Si j’avais bien connu la nature du chemin que j’avais parcouru la veille au soir avec tant d’impétuosité, je doute fort que j’eusse voulu m’y aventurer ; car cette route ne méritait pas d’autre nom que celui de lit d’un torrent, alors presque rempli d’eau, qui se précipitait écumant et furieux vers le fond de la vallée, grossi qu’il était par les pluies de la nuit dernière. Je montai ce dangereux sentier avec quelque peine, quoique à pied, et la tête me tourna quand je remarquai, à des traces que la pluie n’avait pas effacées, que le cheval semblait presque l’avoir descendu en glissant sur le ventre, le soir précédent.

Mon hôte sauta sur son cheval sans mettre le pied sur l’étrier — et me dépassa dans cette périlleuse montée qui ne l’empêchait pas de stimuler son coursier de l’éperon, comme si l’animal avait eu les pattes d’un chat sauvage. L’eau et la boue jaillissaient de ses sabots dans sa course rapide, et deux ou trois bonds le conduisirent au sommet de la hauteur où j’arrivai bientôt moi-même et trouvai le cheval et son maître immobiles comme une statue : l’animal haletant et ouvrant ses larges narines à la brise du matin, le cavalier les yeux fixés sur les faibles rayons du soleil levant, qui commençait déjà à colorer l’horizon du côté de l’est, et à dorer les montagnes éloignées du Cumberland et du Liddesdale.

Il paraissait plongé dans une rêverie dont il sortit à mon approche ; et, mettant son cheval en mouvement, il enfila une route malaisée et sablonneuse qui traversait de vastes dunes nues, unies et incultes, entrecoupées de marais, et fort semblables à celles que j’avais vues dans le voisinage de Shepherd’s Bush. Il est vrai que toute la campagne de cette contrée, dans la partie qui se rapproche de la mer, à l’exception de quelques endroits favorisés, présente le même air d’uniformité et de tristesse.

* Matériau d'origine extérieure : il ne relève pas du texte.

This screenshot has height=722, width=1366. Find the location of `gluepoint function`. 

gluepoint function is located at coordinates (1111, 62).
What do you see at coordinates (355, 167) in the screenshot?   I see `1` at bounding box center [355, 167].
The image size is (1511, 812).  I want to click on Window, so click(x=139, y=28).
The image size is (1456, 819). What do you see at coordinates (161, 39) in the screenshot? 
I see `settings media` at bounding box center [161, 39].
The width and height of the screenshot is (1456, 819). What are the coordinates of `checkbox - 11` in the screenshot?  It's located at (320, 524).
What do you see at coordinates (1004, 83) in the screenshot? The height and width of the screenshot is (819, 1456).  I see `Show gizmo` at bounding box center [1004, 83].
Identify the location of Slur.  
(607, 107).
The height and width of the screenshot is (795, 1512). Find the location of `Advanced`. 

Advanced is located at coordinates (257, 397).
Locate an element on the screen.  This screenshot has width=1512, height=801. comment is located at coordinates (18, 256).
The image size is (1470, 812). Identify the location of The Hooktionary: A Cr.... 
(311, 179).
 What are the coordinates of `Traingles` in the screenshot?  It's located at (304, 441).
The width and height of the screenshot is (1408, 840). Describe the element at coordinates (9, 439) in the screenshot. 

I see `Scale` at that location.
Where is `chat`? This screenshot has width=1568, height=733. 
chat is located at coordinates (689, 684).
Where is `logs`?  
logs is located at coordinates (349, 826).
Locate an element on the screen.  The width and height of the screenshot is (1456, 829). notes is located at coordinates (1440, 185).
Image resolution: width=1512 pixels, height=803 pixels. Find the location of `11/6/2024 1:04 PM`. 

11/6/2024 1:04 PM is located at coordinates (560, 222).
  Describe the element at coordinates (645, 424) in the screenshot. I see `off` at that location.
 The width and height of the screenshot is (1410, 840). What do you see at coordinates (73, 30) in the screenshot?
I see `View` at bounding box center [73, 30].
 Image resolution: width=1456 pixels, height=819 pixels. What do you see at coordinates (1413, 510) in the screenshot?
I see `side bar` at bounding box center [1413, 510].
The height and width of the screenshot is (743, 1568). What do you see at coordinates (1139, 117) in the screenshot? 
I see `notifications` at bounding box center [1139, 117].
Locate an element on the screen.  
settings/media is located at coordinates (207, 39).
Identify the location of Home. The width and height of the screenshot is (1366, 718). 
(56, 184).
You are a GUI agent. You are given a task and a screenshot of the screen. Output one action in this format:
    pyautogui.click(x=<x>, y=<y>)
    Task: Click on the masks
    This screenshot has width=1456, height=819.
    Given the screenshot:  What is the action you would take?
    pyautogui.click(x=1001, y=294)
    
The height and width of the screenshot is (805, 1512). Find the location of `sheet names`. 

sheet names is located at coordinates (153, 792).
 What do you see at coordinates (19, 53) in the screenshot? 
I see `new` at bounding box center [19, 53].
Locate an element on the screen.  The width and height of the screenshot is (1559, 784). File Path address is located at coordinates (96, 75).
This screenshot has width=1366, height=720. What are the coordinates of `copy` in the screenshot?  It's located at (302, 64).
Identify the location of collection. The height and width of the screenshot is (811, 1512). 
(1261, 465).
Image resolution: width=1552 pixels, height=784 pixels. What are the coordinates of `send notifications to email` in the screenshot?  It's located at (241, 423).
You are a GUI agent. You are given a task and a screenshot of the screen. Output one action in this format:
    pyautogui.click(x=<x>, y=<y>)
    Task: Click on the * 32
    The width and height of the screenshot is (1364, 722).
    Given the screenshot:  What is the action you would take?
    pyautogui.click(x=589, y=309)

En nous éloignant d’une centaine de pas de l’entrée du vallon, nous pûmes apercevoir mieux encore le malheureux pays dont la vue était rendue plus pénible par le contraste des côtes opposées du Cumberland. Celles-ci étaient coupées et traversées par des milliers de lignes d’arbres croissant en haies, ombragées de bosquets et de bois d’une étendue considérable, animées par des villages et des maisons de campagne, d’où sortaient d’épais nuages de fumée donnant déjà signe de vie humaine et d’humaine industrie.

Mon conducteur avait étendu le bras, et me montrait la route de Shepherd’s Bush, quand nous entendîmes le pas d’un cheval qui approchait de nous. Il promena attentivement ses yeux autour de lui, et reconnaissant celui qui approchait, il continua de me donner ses instructions, en même temps qu’il se plaçait au beau milieu du chemin qui, à l’endroit où nous étions arrêtés, présentait d’un côté une fondrière et de l’autre un banc de sable.

Je remarquai que le nouveau venu ralentit l’allure de son cheval et lui fit quitter le petit trot pour le pas, comme s’il eût désiré nous laisser passer, ou du moins éviter de nous dépasser lui-même dans un endroit où les difficultés du chemin devaient nous amener fort près les uns des autres. Vous connaissez mon ancien faible, Alan, et vous savez que je suis toujours prêt à donner mon attention à la première chose venue, de préférence à l’individu qui m’adresse la parole.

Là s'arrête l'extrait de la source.